TASKS FOR THIS EXERCISE
1) In the post about visiting Wilfred Owen's grave, who reads some of Owen's poems aloud at the Maison Forestiere?
2) Say whether each statement agrees with the post about visiting Wilfred Owen's grave. Answer yes or no and quote the words of the post that decide it.
(a) Owen was killed a week before the end of the First World War.
(b) Every man buried in the military annexe at Ors was killed on the same day.
(c) The Maison Forestiere has been painted white.
3) Continue the post about visiting Wilfred Owen's grave from where it stops.

───── DOCUMENT TEXT ─────

Wilfred Owen

September 19, 2013

the cellarDSC_0154Today I carried out the last duty I’d set myself as an English teacher (ret’d) when I finally visited Owen’s grave. It’s in a godforsaken village in northeastern France – Ors, on the Sambre Canal, where he was killed a week before the end of the First World War as he and his men attempted to build a bridge across the canal. He is buried in a military annexe in the local communal cemetery; all bar one of the men buried there were killed on the same day; there are two VCs among them. It’s all very ordinary, just like the dozens of other war cemeteries in this part of France. I looked at the canal: how you’d build a bridge across it under gunfire beats me. Pat Barker imagines it graphically in the final volume of her trilogy, The Ghost Road.

A couple of miles away is the Maison Forestiere, which is the house from the cellar of which Owen wrote his last letter to his mother. It’s been turned into what I can best call a poetry installation: painted white, inside in darkness Owen’s poems are projected onto glass panels and read aloud (some of them) by Kenneth Branagh. Some have been translated into French and read aloud, too: finally French readers are meeting Owen’s poems and France realises that she has one of England’s greatest twentieth-century poets buried here.

Listening to the poems was moving; there were the usual well-known ones, some early fragments and some I hadn’t met before. The translations into French were interesting: sometimes the translator had succeeded in capturing some of the alliteration, assonance and especially half-rhyme that characterise Owen’s greatest work (Exposure, Strange Meeting) but very often s/he hadn’t, for it was impossible, and somehow this underlined for me just how good his poetry is.

The cellar is empty, cleaned out and is the same space where Owen wrote his last letter: you can sit there and hear it, in English and French, and be still with your thoughts.

───── DATASET EXTRACT ─────

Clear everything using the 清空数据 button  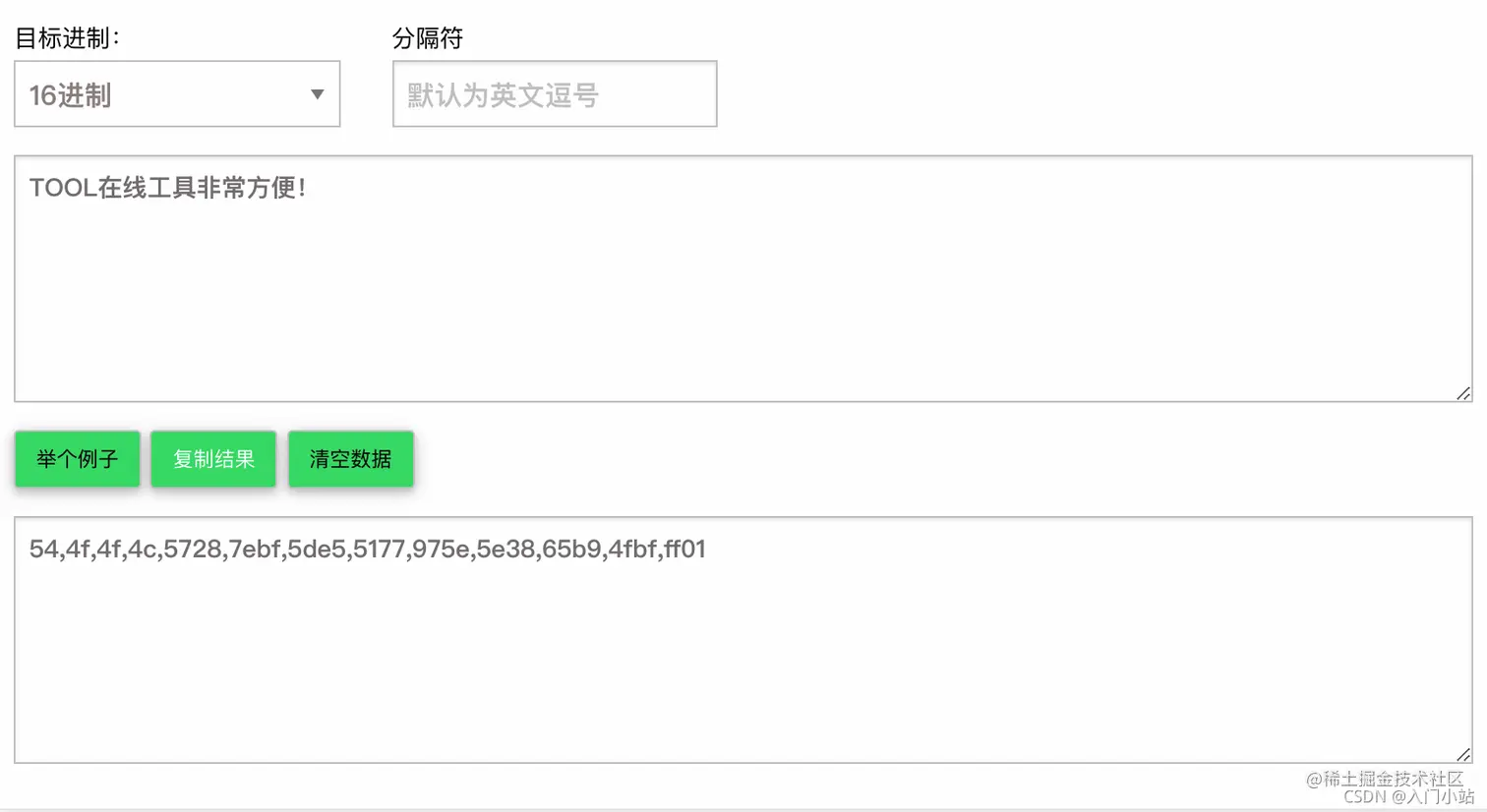pyautogui.click(x=351, y=459)
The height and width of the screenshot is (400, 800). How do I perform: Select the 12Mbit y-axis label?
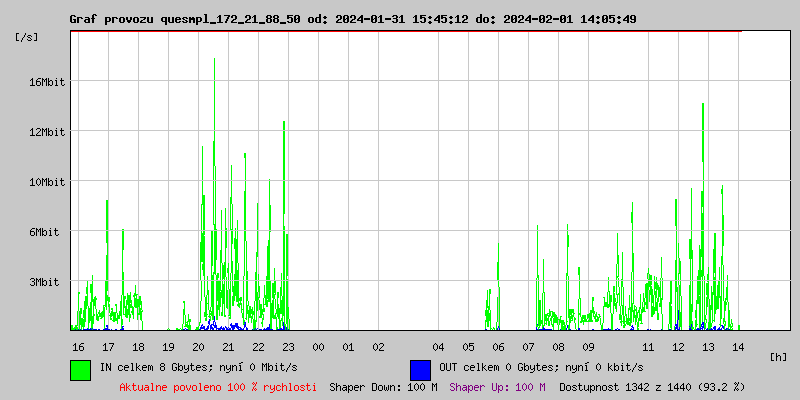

─────

TASK ANSWERS
1) Kenneth Branagh.

2)
(a) Yes: "where he was killed a week before the end of the First World War"
(b) No: "all bar one of the men buried there were killed on the same day"
(c) Yes: "painted white"

3)
It’s a fitting memorial, I felt, and worth a detour, as Michelin puts it. There are details on the tourism website of Le Cateau Cambresis, the nearest large town.

5 Responses to “Wilfred Owen”

  1. ‘Strange Meeting’ was the first of Wilfred Owen’s poems I ever read, probably when I was around thirteen, and I’ve never forgotten it. I can only imagine how poignant the readings in France, so close to where he was killed, must be.


  2. Peter Owen Says:

    One of your correspondents wrote in an article that Ors, where Wilfred Owen is buried, is a godforsaken village. I strongly object. Ors is not a godforsaken village. It is simply a small village that each year pays homage to Wilfred Owen on the 4th November, when he was killed on the banks of the canal or perhaps on a makeshift pontoon in the middle of the canal. No one saw him die. Many people from Ors and the surrounding communes gather in front of the church and march up to the cemetery in which Wilfred is buried. Speeches are made and poems read. Flowers and wreaths are laid on Wilfred’s headstone. A concert is held in the church. Afterwards the Salle de Fetes serves a cold buffet with wine and beer.

    The hospitality of Ors is a generous legend among those who visit.

    Peter Owen


    • litgaz Says:

      The words were mine, not those of a correspondent. The day I visited, the village seemed grim and bleak, like so many of those wrecked by the war. I did not, and do not wish to, cast any slur on the people or their tributes to Owen and the British war dead. I was very impressed by the tribute that now exists in the Maison Forestiere.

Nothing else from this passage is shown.